== Work to complete ==
Please tally the lines in the data below that include the string "screenshot", and reply with only the total.

== Supplied records ==
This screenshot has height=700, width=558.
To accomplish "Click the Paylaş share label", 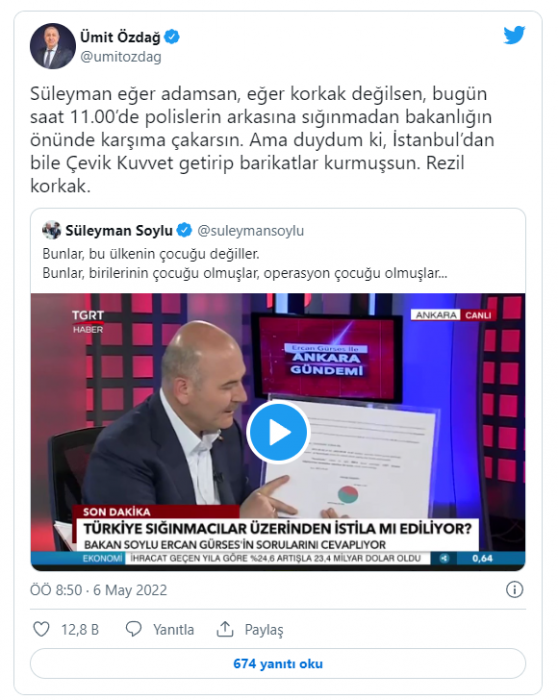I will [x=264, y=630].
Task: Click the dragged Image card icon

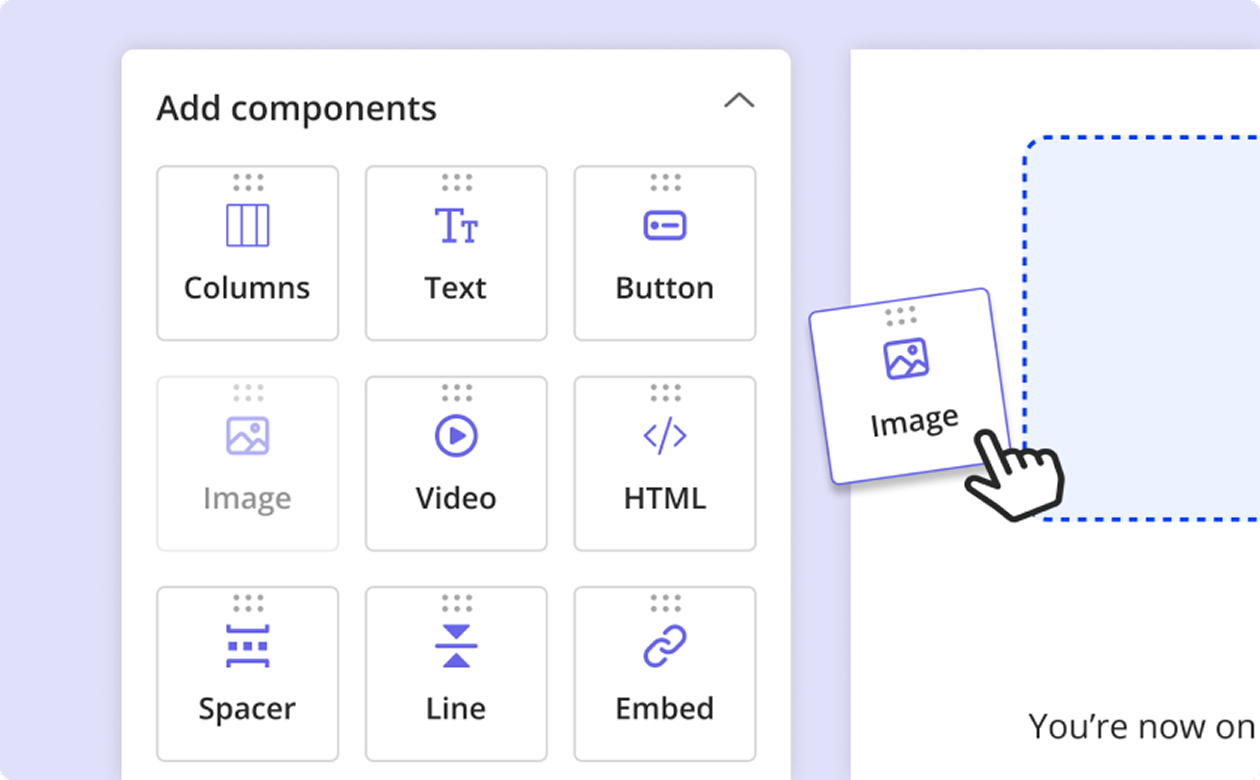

...

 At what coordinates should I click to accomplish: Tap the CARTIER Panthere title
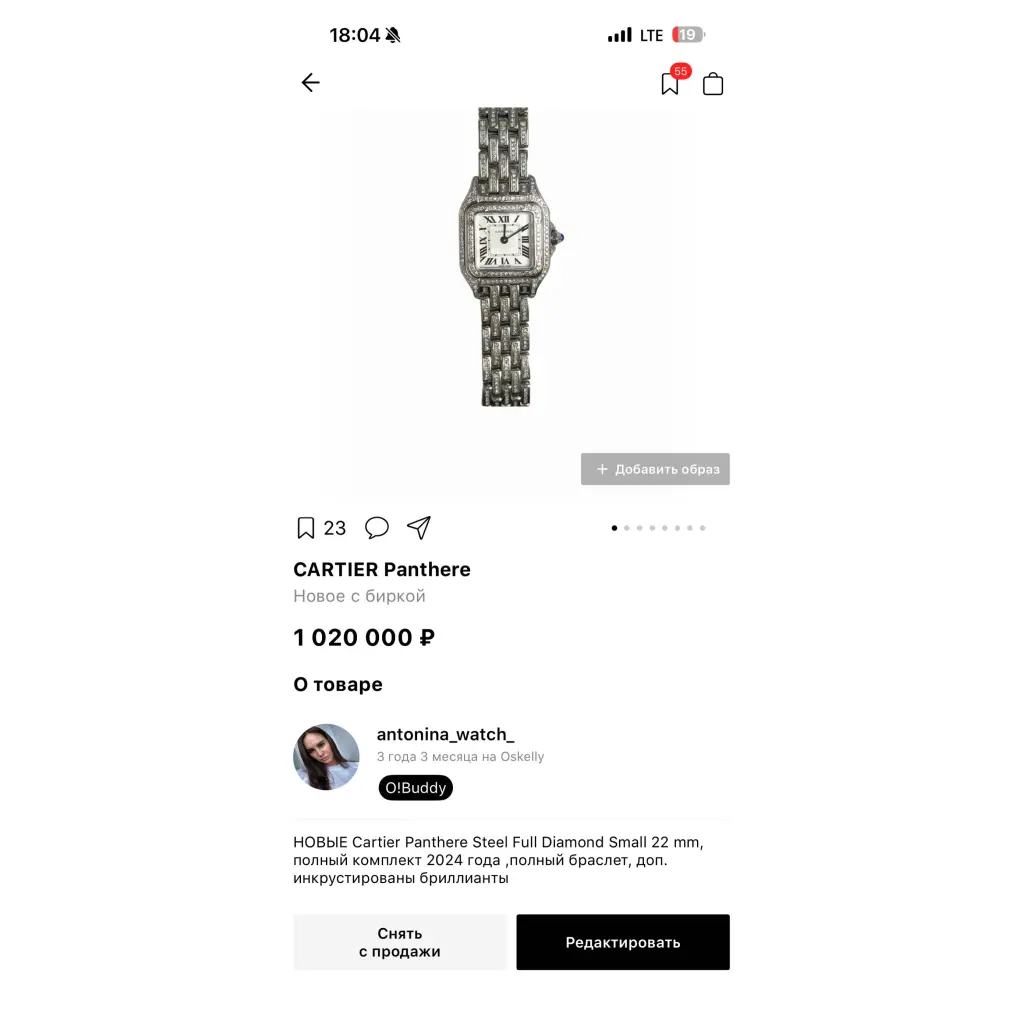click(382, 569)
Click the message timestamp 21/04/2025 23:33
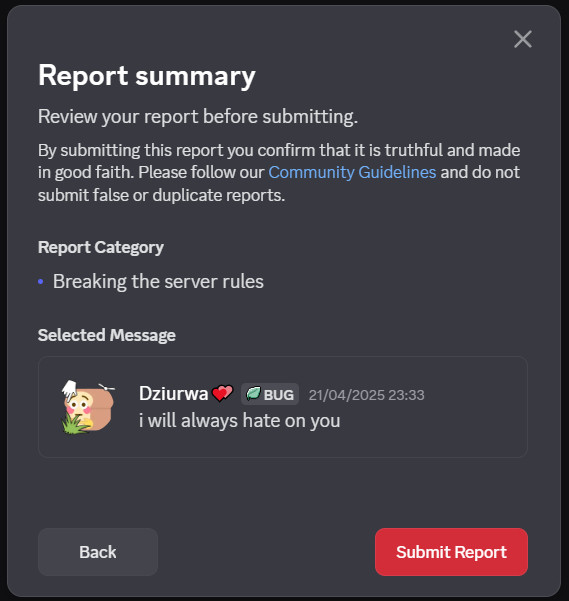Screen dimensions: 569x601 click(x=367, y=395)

...

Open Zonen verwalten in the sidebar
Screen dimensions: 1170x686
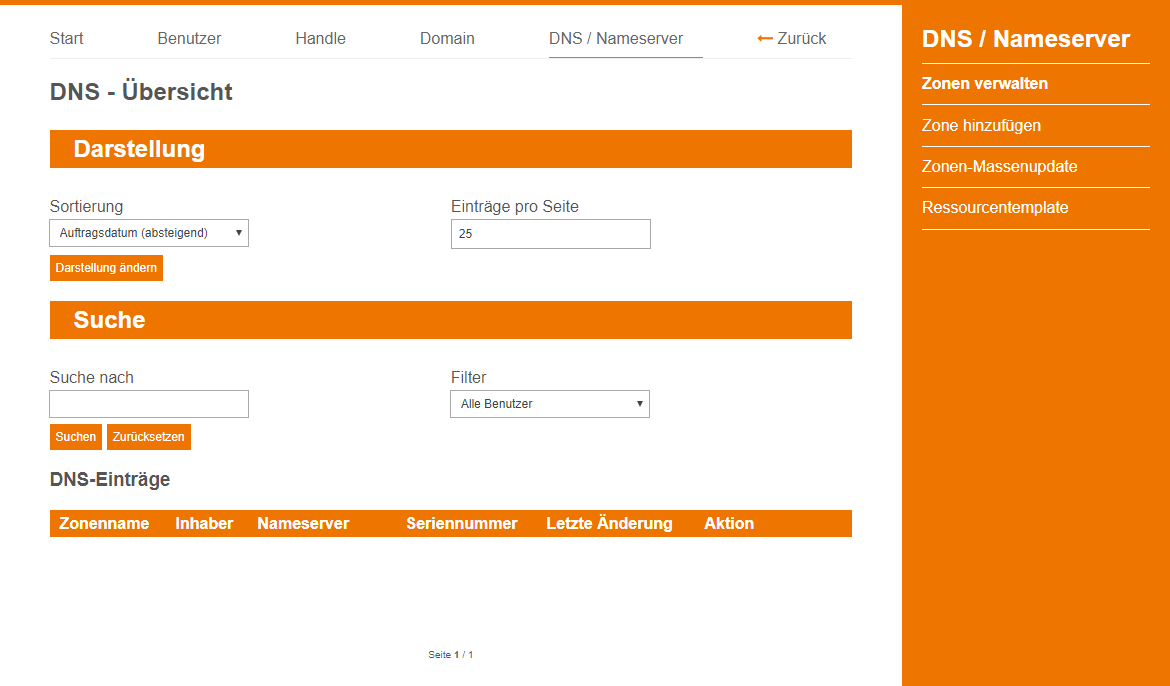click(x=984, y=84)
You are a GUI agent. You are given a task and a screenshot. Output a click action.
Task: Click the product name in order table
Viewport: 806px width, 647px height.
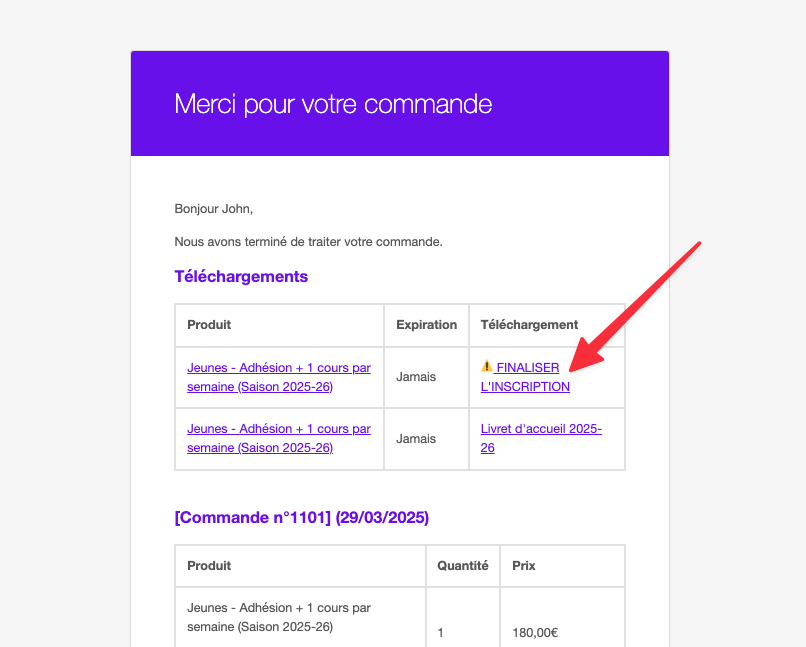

== Result of the task ==
2